Wednesday, June 20, 2012

Universities Function Well; Wall Street Functions Badly

I liked Matt Yglesias' post a week ago about the success of American higher education, measured in terms of the eagerness of foreign students to get degrees in America and the willingness of their wealthy parents to pay full price.  It's something that I'm aware of, working at a university overseas -- an American university degree is an extremely valuable and highly regarded credential.

Eleven days ago, the University of Virginia Board of Visitors (many with ties to Wall Street, as Siva Vaidhyanathan reports, led by hedge fund billionaire and Goldman Sachs partner Peter Kiernan) decided to fire President Teresa Sullivan.  While they didn't have a good reason for their decision, they had lots of corporate buzzwords.  Lots has been written on this, but Kieran Healy's satire is about as good as it gets.  I read Sullivan's strategy memo, written about a month before she was fired, and thinking, "yeah, this is the sort of sensible person I'd be happy to have as my university president."  And when I read Siva's article, I thought "these people on the Board of Visitors are pretty good at talking in a way that makes a certain segment of rich people think they know what they're doing, but that's about it."  

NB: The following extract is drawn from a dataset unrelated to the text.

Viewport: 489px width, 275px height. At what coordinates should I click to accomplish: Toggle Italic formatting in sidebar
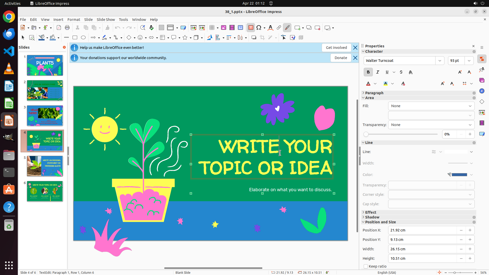click(378, 72)
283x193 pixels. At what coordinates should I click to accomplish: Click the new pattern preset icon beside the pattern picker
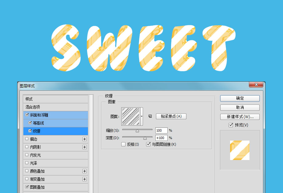150,116
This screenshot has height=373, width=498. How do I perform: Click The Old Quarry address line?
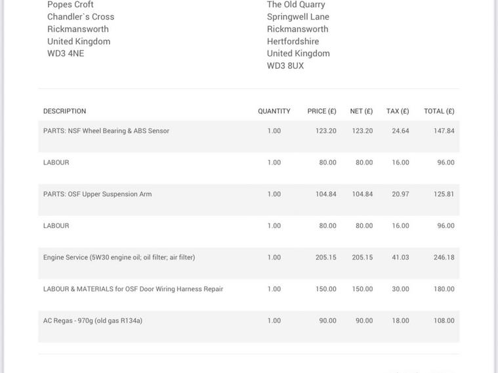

Many people have decried the corporate mentality of the Board of Visitors as a bad way to run a university.  I don't know that it's a good way to run anything.  Universities are well-functioning pieces of the American economy that produce enormous amounts of carefully collected research and attract students from around the world.  The financial sector is a poorly functioning piece of the economy that absorbs enormous amounts of society's resources and periodically generates financial crises.  Lots of people are in awe of Wall Street because sometimes people there use a combination of luck and skill in exploiting principal / agent problems to become billionaires, but I don't take that as a sign that it's playing a useful role in society.